Adding to the menagerie
    The facility often has therapy dogs come visit, but Eastman said that Southern Manor is considering adding to their miniature menagerie by putting an aviary for pet birds in one of the activity rooms. According to Pet Partners, birds are also approved therapy animals that can be fascinating for residents to watch: building nests, laying eggs and filling a room with a pleasant background warble.
    "It's a connection with nature," Eastman said. "We all love nature; it's a connection with them. To see the joy of little ones, to see them being fuzzy and cute — even if residents only spot one, that's all they need to do."
    Eastman hopes that the success of their program will inspire other facilities to add pet therapy to their own offered amenities. In some ways, it already has.
    "My brother lives in an assisted living facility like this in Thomasville, Georgia, and I've been talking about our rabbits all along," Gibson said. "He got to talking about it over there, so now they have rabbits too."

ACTIVITY LIST:
(a) List every kind of animal that the pet therapy passage mentions.
(b) Answer each question from the pet therapy passage, one per line:
(i) What is Southern Manor considering adding, and where would it go?
(ii) Which organization is cited as saying that birds are approved therapy animals?
(iii) Where does Gibson's brother live?
(c) Print the portion of the pet therapy passage between "Adding to the menagerie" and "pleasant background warble.", inclusive.
Rely solely on the passage above about pet therapy at Southern Manor.

INFORMATION GIVEN:

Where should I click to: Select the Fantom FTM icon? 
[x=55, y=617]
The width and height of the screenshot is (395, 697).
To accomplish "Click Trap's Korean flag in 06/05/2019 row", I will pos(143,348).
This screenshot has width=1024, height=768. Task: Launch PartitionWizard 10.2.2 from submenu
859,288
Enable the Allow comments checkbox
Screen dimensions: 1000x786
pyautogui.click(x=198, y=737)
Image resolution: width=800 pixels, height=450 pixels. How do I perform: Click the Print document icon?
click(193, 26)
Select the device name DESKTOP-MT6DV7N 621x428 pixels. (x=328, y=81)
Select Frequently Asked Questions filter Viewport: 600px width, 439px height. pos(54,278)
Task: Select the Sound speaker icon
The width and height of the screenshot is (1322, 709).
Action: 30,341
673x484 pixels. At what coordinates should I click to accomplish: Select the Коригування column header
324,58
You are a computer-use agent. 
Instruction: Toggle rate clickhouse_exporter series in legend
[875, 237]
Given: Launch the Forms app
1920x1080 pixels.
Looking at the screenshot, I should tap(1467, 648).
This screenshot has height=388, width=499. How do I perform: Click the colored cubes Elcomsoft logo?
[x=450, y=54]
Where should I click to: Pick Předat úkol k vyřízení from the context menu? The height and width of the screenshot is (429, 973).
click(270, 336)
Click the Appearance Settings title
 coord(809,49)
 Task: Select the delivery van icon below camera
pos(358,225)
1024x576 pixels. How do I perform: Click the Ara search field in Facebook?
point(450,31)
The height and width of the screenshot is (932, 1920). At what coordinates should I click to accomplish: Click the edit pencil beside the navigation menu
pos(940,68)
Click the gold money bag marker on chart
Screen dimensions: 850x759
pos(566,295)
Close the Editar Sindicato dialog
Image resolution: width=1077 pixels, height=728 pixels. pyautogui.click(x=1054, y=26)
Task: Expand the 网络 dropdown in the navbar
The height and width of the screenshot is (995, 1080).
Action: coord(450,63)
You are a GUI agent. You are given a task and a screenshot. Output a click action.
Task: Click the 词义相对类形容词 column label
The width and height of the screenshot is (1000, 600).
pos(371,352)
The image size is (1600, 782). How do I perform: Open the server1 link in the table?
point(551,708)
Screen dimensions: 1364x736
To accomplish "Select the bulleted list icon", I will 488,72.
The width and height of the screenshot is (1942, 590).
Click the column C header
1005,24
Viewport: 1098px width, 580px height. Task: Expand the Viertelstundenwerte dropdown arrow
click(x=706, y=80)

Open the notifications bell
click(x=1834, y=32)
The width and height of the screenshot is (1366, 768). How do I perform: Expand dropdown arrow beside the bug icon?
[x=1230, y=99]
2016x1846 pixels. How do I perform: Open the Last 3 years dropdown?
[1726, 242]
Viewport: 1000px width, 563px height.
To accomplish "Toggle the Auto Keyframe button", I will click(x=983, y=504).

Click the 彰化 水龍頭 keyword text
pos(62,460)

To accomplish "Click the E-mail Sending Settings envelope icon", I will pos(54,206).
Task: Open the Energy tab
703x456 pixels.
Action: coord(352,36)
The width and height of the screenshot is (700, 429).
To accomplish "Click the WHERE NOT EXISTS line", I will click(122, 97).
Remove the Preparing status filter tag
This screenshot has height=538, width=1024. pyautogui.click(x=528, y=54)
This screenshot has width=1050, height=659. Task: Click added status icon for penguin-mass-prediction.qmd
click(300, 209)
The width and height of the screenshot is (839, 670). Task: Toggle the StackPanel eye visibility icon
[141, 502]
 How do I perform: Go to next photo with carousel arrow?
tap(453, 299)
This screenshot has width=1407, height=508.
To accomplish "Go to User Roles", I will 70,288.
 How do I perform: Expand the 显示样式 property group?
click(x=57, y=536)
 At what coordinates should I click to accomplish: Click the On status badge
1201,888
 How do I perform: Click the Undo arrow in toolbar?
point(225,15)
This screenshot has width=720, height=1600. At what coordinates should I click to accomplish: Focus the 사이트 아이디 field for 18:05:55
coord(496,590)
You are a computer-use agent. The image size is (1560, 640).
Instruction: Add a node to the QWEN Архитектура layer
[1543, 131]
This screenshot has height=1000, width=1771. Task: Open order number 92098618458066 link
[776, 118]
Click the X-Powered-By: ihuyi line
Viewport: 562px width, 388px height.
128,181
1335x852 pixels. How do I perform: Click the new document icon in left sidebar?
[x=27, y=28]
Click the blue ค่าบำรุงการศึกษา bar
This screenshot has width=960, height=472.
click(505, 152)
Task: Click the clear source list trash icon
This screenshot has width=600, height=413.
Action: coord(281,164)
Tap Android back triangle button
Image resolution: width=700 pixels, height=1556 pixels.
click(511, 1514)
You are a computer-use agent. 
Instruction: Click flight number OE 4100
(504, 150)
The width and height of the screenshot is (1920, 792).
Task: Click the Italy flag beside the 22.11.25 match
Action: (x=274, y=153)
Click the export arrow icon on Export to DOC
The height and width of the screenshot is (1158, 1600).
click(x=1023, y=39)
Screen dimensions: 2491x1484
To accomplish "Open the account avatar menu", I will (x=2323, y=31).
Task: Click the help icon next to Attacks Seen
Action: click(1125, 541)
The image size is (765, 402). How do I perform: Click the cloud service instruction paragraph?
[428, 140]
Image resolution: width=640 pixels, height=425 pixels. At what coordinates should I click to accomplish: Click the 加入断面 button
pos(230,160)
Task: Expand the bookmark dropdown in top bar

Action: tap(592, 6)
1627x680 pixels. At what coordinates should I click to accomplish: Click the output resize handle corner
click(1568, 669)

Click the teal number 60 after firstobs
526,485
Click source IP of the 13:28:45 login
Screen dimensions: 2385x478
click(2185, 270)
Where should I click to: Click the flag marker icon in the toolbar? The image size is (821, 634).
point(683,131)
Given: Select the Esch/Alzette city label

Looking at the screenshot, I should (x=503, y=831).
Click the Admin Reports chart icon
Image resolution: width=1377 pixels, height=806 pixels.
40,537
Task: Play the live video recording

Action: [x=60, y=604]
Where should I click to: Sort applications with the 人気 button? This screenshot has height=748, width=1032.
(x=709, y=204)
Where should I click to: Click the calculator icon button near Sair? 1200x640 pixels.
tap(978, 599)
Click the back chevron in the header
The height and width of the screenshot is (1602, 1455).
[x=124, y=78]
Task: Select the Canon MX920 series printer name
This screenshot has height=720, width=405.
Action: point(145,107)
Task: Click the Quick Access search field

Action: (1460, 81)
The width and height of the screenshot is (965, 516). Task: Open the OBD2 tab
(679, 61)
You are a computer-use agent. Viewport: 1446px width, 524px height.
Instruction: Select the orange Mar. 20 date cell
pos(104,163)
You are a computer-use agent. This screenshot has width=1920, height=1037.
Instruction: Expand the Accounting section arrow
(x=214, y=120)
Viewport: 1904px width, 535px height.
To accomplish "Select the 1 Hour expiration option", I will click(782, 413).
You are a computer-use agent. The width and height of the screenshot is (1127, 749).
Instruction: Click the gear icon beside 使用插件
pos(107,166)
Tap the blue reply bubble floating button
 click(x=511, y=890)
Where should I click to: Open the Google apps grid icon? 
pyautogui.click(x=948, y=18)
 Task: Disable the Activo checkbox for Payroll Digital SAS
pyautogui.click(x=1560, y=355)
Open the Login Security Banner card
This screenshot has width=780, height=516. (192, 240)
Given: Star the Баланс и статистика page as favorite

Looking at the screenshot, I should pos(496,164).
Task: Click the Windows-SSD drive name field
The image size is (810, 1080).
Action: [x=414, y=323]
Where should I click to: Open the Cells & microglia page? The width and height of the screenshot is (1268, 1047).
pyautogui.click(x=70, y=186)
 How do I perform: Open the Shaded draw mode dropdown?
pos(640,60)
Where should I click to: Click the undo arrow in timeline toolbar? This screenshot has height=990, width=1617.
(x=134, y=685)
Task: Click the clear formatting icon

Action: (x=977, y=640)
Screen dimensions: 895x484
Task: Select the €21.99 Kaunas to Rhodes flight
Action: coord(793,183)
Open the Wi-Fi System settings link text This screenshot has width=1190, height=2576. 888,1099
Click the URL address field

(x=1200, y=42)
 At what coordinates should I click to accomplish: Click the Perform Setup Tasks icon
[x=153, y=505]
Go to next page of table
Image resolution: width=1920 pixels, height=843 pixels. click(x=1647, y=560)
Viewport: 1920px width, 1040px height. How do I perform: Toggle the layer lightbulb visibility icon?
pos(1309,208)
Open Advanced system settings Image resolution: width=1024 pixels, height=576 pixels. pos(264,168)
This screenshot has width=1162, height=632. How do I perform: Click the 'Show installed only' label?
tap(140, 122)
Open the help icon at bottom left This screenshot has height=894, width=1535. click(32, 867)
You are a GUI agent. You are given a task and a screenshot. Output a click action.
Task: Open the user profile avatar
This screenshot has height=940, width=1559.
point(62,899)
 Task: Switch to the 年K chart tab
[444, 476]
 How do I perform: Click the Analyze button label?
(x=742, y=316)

RESPONSES BY ITEM NUMBER:
(a) Therapy dogs, pet birds, rabbits

(b)
(i) An aviary for pet birds, in one of the activity rooms.
(ii) Pet Partners.
(iii) In an assisted living facility in Thomasville, Georgia.

(c)
Adding to the menagerie
    The facility often has therapy dogs come visit, but Eastman said that Southern Manor is considering adding to their miniature menagerie by putting an aviary for pet birds in one of the activity rooms. According to Pet Partners, birds are also approved therapy animals that can be fascinating for residents to watch: building nests, laying eggs and filling a room with a pleasant background warble.